Search the records for the word "resolution". Copy every line where it appears.
○ ○ ○ ○ ○ ○ ○
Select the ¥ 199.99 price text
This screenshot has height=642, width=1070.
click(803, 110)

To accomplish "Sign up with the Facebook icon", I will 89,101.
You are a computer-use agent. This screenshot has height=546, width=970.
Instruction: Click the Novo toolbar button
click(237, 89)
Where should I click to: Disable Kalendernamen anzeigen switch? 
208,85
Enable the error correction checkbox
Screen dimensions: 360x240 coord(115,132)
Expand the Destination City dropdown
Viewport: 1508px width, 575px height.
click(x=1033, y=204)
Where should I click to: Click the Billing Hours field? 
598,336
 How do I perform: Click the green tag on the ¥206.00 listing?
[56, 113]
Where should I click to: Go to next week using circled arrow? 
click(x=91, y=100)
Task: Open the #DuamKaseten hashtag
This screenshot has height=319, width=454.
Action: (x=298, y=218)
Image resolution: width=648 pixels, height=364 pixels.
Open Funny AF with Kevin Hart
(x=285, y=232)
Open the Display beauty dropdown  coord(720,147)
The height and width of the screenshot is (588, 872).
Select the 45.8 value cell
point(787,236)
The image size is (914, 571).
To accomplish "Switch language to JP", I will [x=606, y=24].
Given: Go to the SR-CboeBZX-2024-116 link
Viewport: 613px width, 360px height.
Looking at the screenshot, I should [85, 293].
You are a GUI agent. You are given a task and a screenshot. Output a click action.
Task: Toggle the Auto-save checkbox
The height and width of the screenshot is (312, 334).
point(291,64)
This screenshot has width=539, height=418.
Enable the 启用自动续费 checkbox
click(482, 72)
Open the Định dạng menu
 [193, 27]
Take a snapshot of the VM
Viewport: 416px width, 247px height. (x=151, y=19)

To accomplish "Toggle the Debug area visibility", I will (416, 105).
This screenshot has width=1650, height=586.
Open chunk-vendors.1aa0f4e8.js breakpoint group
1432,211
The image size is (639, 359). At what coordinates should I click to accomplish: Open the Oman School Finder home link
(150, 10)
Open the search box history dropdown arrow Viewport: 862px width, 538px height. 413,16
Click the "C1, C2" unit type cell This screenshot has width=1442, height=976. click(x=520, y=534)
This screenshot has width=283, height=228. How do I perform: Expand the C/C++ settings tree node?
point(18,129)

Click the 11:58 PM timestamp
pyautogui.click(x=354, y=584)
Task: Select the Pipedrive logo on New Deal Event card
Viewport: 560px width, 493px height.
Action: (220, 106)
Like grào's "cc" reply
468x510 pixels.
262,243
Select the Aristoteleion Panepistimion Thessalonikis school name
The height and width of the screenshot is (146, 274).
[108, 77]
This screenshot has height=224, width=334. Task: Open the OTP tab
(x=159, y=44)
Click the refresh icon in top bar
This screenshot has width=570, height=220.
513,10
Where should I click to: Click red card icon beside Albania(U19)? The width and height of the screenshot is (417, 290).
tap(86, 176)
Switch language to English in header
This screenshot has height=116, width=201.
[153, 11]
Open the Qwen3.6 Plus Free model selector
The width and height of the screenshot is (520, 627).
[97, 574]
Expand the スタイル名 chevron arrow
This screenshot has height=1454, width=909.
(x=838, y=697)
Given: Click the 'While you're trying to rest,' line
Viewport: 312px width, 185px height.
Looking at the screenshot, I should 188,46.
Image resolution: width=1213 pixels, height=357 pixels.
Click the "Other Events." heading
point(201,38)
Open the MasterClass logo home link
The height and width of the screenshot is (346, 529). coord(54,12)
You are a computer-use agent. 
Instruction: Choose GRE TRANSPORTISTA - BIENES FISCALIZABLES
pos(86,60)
○ ○ ○ ○ ○ ○ ○
*RESPONSE TO THIS EXERCISE:*
Image resolution: width=648 pixels, height=364 pixels.
Image resolution: width=1213 pixels, height=357 pixels.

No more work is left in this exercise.